Vitamin D and multiple sclerosis

Recently, it has been clearly demonstrated that exogenous 1,25-dihydroxyvitamin D-3, the hormonal form of vitamin D-3, can completely prevent experimental autoimmune encephalomyelitis (EAE), a widely accepted mouse model of human multiple sclerosis (MS). This finding has focused attention on the possible relationship of this disease to vitamin D. Although genetic traits certainly contribute to MS susceptibility, an environmental factor is also clearly involved. It is our hypothesis that one crucial environmental factor is the degree of sunlight exposure catalyzing the production of vitamin D-3 in skin, and, further, that the hormonal form of vitamin D-3 is a selective immune system regulator inhibiting this autoimmune disease. Thus, under low-sunlight conditions, insufficient vitamin D-3 is produced, limiting production of 1,25-dihydroxyvitamin D-3, providing a risk for MS. Although the evidence that vitamin D-3 is a protective environmental factor against MS is circumstantial, it is compelling. This theory can explain the striking geographic distribution of MS, which is nearly zero in equatorial regions and increases dramatically with latitude in both hemispheres. It can also explain two peculiar geographic anomalies, one in Switzerland with high MS rates at low altitudes and low MS rates at high altitudes, and one in Norway with a high MS prevalence inland and a lower MS prevalence along the coast. Ultraviolet (UV) light intensity is higher at high attitudes, resulting in a greater vitamin D-3 synthetic rate, thereby accounting for tow MS rates at higher altitudes.

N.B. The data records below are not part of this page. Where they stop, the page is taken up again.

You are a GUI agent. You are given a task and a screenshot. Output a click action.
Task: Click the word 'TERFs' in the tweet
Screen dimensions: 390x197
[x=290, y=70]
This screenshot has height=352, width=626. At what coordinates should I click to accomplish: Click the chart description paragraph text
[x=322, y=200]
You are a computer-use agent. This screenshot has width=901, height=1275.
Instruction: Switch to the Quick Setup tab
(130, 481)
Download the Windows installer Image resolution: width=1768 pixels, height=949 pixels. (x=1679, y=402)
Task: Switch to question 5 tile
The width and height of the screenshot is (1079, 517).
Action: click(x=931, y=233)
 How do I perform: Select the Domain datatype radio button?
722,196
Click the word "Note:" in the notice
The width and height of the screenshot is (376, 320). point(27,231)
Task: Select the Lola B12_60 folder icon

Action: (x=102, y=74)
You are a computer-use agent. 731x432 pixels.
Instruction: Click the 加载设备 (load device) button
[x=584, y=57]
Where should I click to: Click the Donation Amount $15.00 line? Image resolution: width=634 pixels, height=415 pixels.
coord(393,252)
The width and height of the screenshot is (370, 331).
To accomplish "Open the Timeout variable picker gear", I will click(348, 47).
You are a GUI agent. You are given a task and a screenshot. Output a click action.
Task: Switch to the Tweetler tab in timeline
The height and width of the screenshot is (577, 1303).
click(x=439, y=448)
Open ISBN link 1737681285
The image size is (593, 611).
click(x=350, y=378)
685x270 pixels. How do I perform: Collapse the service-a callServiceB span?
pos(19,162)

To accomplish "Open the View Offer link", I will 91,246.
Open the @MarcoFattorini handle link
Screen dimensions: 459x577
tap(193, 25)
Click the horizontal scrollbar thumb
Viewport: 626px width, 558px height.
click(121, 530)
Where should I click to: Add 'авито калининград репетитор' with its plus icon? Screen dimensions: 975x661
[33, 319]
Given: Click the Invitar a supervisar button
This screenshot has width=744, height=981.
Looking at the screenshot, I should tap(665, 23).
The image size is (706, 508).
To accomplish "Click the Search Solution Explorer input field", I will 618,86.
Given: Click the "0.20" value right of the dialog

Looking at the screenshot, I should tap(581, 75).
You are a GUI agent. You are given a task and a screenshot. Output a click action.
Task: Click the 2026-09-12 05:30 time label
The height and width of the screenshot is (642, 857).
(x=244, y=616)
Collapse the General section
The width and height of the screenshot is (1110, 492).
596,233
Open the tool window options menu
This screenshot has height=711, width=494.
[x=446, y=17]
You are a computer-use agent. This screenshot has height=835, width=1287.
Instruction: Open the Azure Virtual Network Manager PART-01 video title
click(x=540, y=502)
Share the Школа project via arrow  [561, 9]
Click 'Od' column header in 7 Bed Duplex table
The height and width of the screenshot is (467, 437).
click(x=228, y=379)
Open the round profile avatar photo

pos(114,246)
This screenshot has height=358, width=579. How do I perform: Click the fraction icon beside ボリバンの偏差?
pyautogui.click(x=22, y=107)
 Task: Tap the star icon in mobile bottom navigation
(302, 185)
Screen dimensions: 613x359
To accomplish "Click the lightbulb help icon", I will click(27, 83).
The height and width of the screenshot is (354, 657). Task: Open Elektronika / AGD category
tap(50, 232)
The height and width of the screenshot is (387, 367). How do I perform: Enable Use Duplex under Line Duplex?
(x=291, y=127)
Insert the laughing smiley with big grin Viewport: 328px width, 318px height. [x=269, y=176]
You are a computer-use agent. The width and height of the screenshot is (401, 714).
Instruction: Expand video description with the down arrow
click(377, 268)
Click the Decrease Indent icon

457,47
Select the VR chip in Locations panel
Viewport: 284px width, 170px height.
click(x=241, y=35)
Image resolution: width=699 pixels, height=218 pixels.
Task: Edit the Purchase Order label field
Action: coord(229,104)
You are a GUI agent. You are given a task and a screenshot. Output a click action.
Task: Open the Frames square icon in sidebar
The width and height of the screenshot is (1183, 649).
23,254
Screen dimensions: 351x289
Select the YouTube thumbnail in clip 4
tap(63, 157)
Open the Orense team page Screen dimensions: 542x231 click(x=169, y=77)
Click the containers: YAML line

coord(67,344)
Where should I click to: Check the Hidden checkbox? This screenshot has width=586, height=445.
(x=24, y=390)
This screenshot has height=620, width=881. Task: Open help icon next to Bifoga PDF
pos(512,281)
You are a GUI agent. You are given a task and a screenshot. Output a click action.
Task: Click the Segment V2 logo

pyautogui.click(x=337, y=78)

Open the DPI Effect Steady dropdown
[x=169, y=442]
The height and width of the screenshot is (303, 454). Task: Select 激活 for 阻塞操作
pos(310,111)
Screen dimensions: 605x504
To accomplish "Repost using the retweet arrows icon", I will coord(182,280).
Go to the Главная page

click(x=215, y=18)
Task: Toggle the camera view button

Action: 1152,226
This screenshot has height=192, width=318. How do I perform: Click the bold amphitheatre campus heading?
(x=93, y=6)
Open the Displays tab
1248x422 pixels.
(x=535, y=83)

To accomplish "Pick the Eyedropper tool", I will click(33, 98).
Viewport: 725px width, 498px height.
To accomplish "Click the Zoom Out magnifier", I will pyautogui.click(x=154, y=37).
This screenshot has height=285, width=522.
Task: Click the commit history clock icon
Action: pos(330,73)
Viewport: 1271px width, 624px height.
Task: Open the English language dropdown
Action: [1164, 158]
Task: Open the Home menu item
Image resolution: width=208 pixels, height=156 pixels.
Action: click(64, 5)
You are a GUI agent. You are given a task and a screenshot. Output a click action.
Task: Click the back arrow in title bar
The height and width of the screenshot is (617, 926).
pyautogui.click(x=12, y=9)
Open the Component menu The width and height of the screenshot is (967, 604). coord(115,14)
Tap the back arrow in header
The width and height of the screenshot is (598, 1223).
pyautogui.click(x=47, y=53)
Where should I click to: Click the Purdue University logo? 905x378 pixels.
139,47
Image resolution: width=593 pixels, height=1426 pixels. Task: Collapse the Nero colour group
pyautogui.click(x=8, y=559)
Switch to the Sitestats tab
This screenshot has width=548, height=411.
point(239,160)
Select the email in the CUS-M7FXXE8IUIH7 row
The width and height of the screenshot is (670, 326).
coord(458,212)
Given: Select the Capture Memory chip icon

On the Norwegian coast, fish is consumed at high rates and fish oils are rich in vitamin D-3. Further, experimental work on EAE provides strong support for the importance of vitamin D-3 in reducing the risk and susceptibility for MS. If this hypothesis is correct, then 1,25-dihydroxyvitamin D-3 or its analogs may have great therapeutic potential in patients with MS. More importantly, current research together with data from migration studies opens the possibility that MS may be preventable in genetically susceptible individuals with early intervention strategies that provide adequate levels of hormonally active 1,25-dihydroxyvitamin D-3 or its analogs.